Extracted records Block Start

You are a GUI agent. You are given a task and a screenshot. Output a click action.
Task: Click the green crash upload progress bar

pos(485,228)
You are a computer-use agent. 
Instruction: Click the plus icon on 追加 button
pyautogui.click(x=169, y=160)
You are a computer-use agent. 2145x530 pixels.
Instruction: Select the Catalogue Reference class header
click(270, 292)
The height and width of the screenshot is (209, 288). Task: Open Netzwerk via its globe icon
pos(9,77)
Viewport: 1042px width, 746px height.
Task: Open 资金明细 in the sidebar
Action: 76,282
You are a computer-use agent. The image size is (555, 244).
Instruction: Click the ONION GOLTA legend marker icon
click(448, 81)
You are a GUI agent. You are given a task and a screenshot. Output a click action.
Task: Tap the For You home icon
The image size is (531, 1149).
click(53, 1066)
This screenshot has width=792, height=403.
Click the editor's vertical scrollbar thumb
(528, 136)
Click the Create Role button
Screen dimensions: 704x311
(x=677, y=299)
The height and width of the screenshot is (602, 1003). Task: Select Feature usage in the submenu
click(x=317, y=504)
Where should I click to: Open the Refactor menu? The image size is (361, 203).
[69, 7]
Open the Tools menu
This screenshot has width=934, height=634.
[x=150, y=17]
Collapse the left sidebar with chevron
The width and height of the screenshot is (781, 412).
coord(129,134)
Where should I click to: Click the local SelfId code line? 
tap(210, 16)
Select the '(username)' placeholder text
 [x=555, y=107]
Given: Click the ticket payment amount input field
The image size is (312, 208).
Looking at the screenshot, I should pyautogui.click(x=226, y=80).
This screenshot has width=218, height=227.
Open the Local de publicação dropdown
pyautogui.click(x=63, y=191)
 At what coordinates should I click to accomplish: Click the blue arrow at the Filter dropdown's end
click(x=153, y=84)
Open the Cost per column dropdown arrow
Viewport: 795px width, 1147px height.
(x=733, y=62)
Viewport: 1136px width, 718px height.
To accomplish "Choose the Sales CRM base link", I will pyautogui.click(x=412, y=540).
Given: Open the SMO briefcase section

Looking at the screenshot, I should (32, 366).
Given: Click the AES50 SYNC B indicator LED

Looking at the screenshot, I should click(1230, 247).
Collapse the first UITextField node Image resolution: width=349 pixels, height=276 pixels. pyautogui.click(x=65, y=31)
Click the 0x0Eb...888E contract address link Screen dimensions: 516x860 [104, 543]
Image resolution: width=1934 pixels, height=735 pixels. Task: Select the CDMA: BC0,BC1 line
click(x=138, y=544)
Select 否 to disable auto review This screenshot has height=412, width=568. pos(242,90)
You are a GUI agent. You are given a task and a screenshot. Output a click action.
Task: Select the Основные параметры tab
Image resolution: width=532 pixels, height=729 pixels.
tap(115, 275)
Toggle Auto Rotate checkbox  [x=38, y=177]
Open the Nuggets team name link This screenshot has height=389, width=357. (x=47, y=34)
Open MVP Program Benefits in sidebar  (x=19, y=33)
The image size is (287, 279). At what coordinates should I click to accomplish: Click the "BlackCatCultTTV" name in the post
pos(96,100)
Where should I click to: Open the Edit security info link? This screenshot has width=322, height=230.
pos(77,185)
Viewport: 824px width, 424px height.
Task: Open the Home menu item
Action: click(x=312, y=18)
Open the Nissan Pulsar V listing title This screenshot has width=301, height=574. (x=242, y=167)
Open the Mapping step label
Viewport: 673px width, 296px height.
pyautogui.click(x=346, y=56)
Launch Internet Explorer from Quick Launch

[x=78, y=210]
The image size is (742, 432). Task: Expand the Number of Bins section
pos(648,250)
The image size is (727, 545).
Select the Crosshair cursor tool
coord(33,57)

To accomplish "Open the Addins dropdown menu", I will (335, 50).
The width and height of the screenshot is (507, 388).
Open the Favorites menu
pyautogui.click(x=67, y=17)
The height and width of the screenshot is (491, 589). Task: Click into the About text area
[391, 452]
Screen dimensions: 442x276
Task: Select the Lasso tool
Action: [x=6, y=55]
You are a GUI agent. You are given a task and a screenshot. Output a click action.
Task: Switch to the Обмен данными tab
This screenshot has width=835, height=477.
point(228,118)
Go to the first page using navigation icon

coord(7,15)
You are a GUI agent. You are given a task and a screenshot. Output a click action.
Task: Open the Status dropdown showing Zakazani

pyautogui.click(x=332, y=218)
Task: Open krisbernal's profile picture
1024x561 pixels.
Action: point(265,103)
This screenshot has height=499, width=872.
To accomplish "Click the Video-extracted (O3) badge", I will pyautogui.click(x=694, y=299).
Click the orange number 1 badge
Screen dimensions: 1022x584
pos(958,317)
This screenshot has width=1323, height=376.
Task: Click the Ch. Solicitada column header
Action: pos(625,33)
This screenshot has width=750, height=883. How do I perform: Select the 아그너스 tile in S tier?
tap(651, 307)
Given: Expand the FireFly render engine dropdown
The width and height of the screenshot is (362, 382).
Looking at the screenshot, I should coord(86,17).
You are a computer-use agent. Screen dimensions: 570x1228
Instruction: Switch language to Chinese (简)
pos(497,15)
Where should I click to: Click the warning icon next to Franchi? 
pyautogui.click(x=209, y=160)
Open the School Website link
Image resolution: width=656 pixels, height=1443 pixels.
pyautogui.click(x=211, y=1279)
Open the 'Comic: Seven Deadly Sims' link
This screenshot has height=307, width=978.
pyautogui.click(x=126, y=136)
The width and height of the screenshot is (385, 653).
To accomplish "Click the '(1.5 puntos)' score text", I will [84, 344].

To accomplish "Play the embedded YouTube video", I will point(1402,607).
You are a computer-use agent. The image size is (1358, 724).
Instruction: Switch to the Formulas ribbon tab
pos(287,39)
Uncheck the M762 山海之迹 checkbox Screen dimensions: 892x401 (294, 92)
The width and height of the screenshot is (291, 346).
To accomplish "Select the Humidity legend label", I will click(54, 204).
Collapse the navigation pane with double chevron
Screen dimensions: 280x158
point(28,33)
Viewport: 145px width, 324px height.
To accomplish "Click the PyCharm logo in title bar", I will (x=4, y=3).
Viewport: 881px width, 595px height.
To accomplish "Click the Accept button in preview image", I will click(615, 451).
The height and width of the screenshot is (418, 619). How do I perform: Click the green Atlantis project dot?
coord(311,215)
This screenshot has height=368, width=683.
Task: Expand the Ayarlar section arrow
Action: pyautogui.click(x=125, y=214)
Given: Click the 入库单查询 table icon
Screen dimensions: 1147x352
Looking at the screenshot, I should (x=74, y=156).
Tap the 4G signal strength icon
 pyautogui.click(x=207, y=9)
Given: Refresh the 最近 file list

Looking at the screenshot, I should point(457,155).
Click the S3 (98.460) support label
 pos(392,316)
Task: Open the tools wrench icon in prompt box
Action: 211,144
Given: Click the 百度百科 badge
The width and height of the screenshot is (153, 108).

Extracted records Block End

▶ [Brief] Write each line of the data down again exactly as it reads.

▶ [Expected output]
You are a GUI agent. You are given a task and a screenshot. Output a click action.
Task: Click the green crash upload progress bar

pos(485,228)
You are a computer-use agent. 
Instruction: Click the plus icon on 追加 button
pyautogui.click(x=169, y=160)
You are a computer-use agent. 2145x530 pixels.
Instruction: Select the Catalogue Reference class header
click(270, 292)
The height and width of the screenshot is (209, 288). Task: Open Netzwerk via its globe icon
pos(9,77)
Viewport: 1042px width, 746px height.
Task: Open 资金明细 in the sidebar
Action: 76,282
You are a computer-use agent. The image size is (555, 244).
Instruction: Click the ONION GOLTA legend marker icon
click(448, 81)
You are a GUI agent. You are given a task and a screenshot. Output a click action.
Task: Tap the For You home icon
The image size is (531, 1149).
click(53, 1066)
This screenshot has width=792, height=403.
Click the editor's vertical scrollbar thumb
(528, 136)
Click the Create Role button
Screen dimensions: 704x311
(x=677, y=299)
The height and width of the screenshot is (602, 1003). Task: Select Feature usage in the submenu
click(x=317, y=504)
Where should I click to: Open the Refactor menu? The image size is (361, 203).
[69, 7]
Open the Tools menu
This screenshot has width=934, height=634.
[x=150, y=17]
Collapse the left sidebar with chevron
The width and height of the screenshot is (781, 412).
coord(129,134)
Where should I click to: Click the local SelfId code line? 
tap(210, 16)
Select the '(username)' placeholder text
 [x=555, y=107]
Given: Click the ticket payment amount input field
The image size is (312, 208).
Looking at the screenshot, I should pyautogui.click(x=226, y=80).
This screenshot has width=218, height=227.
Open the Local de publicação dropdown
pyautogui.click(x=63, y=191)
 At what coordinates should I click to accomplish: Click the blue arrow at the Filter dropdown's end
click(x=153, y=84)
Open the Cost per column dropdown arrow
Viewport: 795px width, 1147px height.
(x=733, y=62)
Viewport: 1136px width, 718px height.
To accomplish "Choose the Sales CRM base link", I will pyautogui.click(x=412, y=540).
Given: Open the SMO briefcase section

Looking at the screenshot, I should (32, 366).
Given: Click the AES50 SYNC B indicator LED

Looking at the screenshot, I should click(1230, 247).
Collapse the first UITextField node Image resolution: width=349 pixels, height=276 pixels. pyautogui.click(x=65, y=31)
Click the 0x0Eb...888E contract address link Screen dimensions: 516x860 [104, 543]
Image resolution: width=1934 pixels, height=735 pixels. Task: Select the CDMA: BC0,BC1 line
click(x=138, y=544)
Select 否 to disable auto review This screenshot has height=412, width=568. pos(242,90)
You are a GUI agent. You are given a task and a screenshot. Output a click action.
Task: Select the Основные параметры tab
Image resolution: width=532 pixels, height=729 pixels.
tap(115, 275)
Toggle Auto Rotate checkbox  [x=38, y=177]
Open the Nuggets team name link This screenshot has height=389, width=357. (x=47, y=34)
Open MVP Program Benefits in sidebar  (x=19, y=33)
The image size is (287, 279). At what coordinates should I click to accomplish: Click the "BlackCatCultTTV" name in the post
pos(96,100)
Where should I click to: Open the Edit security info link? This screenshot has width=322, height=230.
pos(77,185)
Viewport: 824px width, 424px height.
Task: Open the Home menu item
Action: click(x=312, y=18)
Open the Nissan Pulsar V listing title This screenshot has width=301, height=574. (x=242, y=167)
Open the Mapping step label
Viewport: 673px width, 296px height.
pyautogui.click(x=346, y=56)
Launch Internet Explorer from Quick Launch

[x=78, y=210]
The image size is (742, 432). Task: Expand the Number of Bins section
pos(648,250)
The image size is (727, 545).
Select the Crosshair cursor tool
coord(33,57)

To accomplish "Open the Addins dropdown menu", I will (335, 50).
The width and height of the screenshot is (507, 388).
Open the Favorites menu
pyautogui.click(x=67, y=17)
The height and width of the screenshot is (491, 589). Task: Click into the About text area
[391, 452]
Screen dimensions: 442x276
Task: Select the Lasso tool
Action: [x=6, y=55]
You are a GUI agent. You are given a task and a screenshot. Output a click action.
Task: Switch to the Обмен данными tab
This screenshot has width=835, height=477.
point(228,118)
Go to the first page using navigation icon

coord(7,15)
You are a GUI agent. You are given a task and a screenshot. Output a click action.
Task: Open the Status dropdown showing Zakazani

pyautogui.click(x=332, y=218)
Task: Open krisbernal's profile picture
1024x561 pixels.
Action: point(265,103)
This screenshot has height=499, width=872.
To accomplish "Click the Video-extracted (O3) badge", I will pyautogui.click(x=694, y=299).
Click the orange number 1 badge
Screen dimensions: 1022x584
pos(958,317)
This screenshot has width=1323, height=376.
Task: Click the Ch. Solicitada column header
Action: pos(625,33)
This screenshot has width=750, height=883. How do I perform: Select the 아그너스 tile in S tier?
tap(651, 307)
Given: Expand the FireFly render engine dropdown
The width and height of the screenshot is (362, 382).
Looking at the screenshot, I should coord(86,17).
You are a computer-use agent. Screen dimensions: 570x1228
Instruction: Switch language to Chinese (简)
pos(497,15)
Where should I click to: Click the warning icon next to Franchi? 
pyautogui.click(x=209, y=160)
Open the School Website link
Image resolution: width=656 pixels, height=1443 pixels.
pyautogui.click(x=211, y=1279)
Open the 'Comic: Seven Deadly Sims' link
This screenshot has height=307, width=978.
pyautogui.click(x=126, y=136)
The width and height of the screenshot is (385, 653).
To accomplish "Click the '(1.5 puntos)' score text", I will [84, 344].

To accomplish "Play the embedded YouTube video", I will point(1402,607).
You are a computer-use agent. The image size is (1358, 724).
Instruction: Switch to the Formulas ribbon tab
pos(287,39)
Uncheck the M762 山海之迹 checkbox Screen dimensions: 892x401 (294, 92)
The width and height of the screenshot is (291, 346).
To accomplish "Select the Humidity legend label", I will click(54, 204).
Collapse the navigation pane with double chevron
Screen dimensions: 280x158
point(28,33)
Viewport: 145px width, 324px height.
To accomplish "Click the PyCharm logo in title bar", I will (x=4, y=3).
Viewport: 881px width, 595px height.
To accomplish "Click the Accept button in preview image", I will click(615, 451).
The height and width of the screenshot is (418, 619). How do I perform: Click the green Atlantis project dot?
coord(311,215)
This screenshot has height=368, width=683.
Task: Expand the Ayarlar section arrow
Action: pyautogui.click(x=125, y=214)
Given: Click the 入库单查询 table icon
Screen dimensions: 1147x352
Looking at the screenshot, I should (x=74, y=156).
Tap the 4G signal strength icon
 pyautogui.click(x=207, y=9)
Given: Refresh the 最近 file list

Looking at the screenshot, I should point(457,155).
Click the S3 (98.460) support label
 pos(392,316)
Task: Open the tools wrench icon in prompt box
Action: 211,144
Given: Click the 百度百科 badge
The width and height of the screenshot is (153, 108).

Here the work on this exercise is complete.